### WORK REQUEST
Which lines in the records below hold the word "cell"? Copy each of them.

### DATA FOR THIS TASK
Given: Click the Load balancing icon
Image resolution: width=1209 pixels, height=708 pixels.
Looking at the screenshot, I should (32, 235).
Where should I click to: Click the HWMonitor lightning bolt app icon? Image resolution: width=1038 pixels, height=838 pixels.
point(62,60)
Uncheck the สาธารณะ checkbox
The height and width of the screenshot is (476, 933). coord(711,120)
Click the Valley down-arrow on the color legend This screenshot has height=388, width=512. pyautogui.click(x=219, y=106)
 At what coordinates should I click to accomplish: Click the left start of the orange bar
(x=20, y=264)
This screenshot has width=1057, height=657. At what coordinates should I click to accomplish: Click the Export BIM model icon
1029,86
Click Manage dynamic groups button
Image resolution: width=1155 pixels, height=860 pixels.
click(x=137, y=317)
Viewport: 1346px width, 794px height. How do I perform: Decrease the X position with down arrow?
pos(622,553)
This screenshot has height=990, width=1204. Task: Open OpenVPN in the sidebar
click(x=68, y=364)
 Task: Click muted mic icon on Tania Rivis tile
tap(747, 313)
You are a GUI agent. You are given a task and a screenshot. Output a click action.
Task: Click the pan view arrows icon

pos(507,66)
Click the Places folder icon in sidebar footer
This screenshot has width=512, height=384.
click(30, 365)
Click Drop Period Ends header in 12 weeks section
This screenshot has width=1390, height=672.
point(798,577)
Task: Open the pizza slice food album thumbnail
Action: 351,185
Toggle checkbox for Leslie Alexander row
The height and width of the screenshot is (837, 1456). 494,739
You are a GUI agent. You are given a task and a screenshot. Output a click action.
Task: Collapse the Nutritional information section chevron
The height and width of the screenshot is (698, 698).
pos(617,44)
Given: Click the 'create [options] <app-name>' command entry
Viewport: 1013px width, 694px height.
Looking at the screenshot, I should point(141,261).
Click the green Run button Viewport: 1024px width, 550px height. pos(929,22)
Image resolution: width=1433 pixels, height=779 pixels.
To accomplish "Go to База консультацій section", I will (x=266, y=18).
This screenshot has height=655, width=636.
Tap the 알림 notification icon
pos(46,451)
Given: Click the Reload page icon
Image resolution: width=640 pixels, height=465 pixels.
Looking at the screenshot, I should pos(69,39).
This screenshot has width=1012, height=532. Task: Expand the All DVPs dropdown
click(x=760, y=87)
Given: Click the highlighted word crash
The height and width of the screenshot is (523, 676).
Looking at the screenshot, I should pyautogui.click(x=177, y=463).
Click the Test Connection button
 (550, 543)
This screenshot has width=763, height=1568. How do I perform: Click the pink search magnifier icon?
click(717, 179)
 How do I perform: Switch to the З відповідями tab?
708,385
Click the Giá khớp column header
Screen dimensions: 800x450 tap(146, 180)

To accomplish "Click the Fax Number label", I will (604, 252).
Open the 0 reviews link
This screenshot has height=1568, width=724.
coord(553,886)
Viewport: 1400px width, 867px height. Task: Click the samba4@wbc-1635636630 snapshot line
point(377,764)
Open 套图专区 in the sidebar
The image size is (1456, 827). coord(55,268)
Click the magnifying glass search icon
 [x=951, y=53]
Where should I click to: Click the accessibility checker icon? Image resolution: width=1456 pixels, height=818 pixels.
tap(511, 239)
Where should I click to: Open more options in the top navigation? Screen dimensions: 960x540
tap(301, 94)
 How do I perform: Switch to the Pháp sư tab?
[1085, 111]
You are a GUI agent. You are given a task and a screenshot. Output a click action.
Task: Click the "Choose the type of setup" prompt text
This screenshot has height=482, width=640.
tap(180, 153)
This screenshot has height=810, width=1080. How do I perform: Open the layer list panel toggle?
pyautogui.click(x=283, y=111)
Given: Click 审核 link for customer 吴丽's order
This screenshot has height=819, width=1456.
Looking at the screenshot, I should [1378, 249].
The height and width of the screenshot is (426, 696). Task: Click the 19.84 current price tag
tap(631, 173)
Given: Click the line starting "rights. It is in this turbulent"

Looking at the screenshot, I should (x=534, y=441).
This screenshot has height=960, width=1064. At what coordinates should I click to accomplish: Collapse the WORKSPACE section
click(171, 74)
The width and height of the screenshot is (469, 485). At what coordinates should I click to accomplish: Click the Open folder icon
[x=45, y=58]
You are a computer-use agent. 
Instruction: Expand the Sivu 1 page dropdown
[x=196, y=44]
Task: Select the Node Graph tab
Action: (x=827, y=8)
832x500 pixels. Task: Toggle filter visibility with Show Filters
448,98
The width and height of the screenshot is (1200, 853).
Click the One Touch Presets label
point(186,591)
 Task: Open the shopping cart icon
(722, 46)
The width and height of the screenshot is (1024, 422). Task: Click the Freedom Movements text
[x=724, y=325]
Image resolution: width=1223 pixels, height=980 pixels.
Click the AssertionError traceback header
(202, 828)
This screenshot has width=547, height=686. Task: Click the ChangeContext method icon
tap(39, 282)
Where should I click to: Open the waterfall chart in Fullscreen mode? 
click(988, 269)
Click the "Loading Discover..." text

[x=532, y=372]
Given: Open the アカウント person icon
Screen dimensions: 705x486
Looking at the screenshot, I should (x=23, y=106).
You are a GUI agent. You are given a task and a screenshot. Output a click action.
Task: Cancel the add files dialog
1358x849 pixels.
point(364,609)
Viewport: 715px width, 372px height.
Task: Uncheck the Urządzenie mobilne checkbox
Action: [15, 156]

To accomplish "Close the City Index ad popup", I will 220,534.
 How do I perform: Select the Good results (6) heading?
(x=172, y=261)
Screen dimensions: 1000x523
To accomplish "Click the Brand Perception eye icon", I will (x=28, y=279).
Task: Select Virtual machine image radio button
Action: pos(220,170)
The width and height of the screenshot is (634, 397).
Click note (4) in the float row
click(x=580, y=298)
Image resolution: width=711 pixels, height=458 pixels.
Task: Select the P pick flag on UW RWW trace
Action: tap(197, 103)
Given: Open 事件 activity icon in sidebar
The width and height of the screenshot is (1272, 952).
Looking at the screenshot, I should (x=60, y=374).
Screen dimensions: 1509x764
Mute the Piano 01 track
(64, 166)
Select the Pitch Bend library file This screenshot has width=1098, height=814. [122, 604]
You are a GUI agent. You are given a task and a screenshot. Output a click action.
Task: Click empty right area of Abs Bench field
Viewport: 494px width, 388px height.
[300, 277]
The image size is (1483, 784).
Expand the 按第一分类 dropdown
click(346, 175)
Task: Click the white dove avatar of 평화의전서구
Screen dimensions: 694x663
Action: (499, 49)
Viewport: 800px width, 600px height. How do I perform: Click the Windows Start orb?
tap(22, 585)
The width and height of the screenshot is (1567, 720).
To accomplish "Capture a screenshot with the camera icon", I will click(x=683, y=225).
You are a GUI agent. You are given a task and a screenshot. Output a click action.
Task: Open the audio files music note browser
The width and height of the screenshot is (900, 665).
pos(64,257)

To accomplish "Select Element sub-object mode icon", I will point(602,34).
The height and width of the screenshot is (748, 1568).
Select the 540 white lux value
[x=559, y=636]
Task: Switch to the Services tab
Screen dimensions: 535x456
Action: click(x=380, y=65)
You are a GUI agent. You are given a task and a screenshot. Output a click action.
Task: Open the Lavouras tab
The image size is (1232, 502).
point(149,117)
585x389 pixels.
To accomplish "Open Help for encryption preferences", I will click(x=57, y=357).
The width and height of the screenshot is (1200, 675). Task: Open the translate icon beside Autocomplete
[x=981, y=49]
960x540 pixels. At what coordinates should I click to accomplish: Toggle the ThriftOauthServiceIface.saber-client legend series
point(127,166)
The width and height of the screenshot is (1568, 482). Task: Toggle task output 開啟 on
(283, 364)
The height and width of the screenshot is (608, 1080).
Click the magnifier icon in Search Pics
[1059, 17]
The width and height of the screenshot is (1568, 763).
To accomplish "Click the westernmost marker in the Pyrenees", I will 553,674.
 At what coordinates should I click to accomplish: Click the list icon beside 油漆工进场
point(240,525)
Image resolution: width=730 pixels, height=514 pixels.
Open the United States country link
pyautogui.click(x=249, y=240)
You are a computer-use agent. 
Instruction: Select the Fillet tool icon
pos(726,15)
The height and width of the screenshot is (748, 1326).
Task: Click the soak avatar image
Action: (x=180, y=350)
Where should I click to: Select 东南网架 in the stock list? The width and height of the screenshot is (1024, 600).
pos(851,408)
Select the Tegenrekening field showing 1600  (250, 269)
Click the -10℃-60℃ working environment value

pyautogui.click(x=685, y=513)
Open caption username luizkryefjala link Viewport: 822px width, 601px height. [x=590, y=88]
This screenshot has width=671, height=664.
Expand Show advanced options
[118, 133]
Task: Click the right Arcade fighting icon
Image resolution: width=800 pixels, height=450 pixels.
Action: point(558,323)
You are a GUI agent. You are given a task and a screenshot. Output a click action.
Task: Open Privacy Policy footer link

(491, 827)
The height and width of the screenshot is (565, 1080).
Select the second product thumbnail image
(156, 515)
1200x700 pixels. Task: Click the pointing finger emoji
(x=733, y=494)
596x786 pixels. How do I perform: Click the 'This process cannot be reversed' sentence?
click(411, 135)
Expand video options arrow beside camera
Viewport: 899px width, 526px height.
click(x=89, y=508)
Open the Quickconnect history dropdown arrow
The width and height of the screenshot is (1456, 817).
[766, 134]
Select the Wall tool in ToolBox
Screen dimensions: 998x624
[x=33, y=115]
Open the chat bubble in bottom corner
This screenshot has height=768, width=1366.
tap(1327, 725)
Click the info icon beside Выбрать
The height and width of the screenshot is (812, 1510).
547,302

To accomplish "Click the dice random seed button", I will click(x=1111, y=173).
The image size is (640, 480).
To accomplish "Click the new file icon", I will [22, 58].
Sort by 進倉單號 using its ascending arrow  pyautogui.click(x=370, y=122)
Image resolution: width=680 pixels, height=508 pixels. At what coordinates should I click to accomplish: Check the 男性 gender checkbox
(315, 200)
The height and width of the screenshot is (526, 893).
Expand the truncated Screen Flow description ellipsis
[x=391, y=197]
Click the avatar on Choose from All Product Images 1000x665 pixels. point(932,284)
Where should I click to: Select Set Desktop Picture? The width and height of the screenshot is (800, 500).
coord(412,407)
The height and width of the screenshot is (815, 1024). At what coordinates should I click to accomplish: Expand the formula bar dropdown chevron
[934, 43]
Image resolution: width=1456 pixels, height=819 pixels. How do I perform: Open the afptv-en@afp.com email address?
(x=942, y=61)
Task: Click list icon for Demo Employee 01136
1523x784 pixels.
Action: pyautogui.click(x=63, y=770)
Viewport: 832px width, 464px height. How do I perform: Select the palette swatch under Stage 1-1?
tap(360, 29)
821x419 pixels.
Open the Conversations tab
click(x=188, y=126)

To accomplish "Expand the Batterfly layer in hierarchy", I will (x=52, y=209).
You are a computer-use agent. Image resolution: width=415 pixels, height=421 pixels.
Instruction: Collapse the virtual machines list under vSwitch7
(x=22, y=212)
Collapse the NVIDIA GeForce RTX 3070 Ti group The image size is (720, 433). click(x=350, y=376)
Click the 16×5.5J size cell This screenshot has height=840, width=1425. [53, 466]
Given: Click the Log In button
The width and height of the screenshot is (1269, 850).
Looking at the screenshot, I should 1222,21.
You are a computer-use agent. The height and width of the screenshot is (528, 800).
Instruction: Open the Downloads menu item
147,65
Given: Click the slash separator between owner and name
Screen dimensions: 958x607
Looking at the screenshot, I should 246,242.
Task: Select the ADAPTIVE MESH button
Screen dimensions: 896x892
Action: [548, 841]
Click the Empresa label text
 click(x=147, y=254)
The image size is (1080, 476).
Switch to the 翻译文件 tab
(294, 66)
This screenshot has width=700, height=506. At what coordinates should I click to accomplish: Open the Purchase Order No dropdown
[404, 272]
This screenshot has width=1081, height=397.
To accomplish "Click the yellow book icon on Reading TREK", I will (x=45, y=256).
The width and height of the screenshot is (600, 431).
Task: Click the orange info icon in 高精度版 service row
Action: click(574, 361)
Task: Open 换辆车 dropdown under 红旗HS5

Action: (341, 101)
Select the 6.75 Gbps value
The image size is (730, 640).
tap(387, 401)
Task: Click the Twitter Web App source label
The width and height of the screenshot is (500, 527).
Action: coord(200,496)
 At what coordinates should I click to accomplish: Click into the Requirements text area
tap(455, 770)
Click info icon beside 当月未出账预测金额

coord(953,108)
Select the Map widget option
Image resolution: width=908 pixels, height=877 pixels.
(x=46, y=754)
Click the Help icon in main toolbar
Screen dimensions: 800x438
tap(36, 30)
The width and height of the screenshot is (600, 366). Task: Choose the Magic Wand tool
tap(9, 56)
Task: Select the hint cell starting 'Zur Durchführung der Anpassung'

### ANSWER SPACE
Click the 16×5.5J size cell This screenshot has height=840, width=1425. [53, 466]
Task: Select the hint cell starting 'Zur Durchführung der Anpassung'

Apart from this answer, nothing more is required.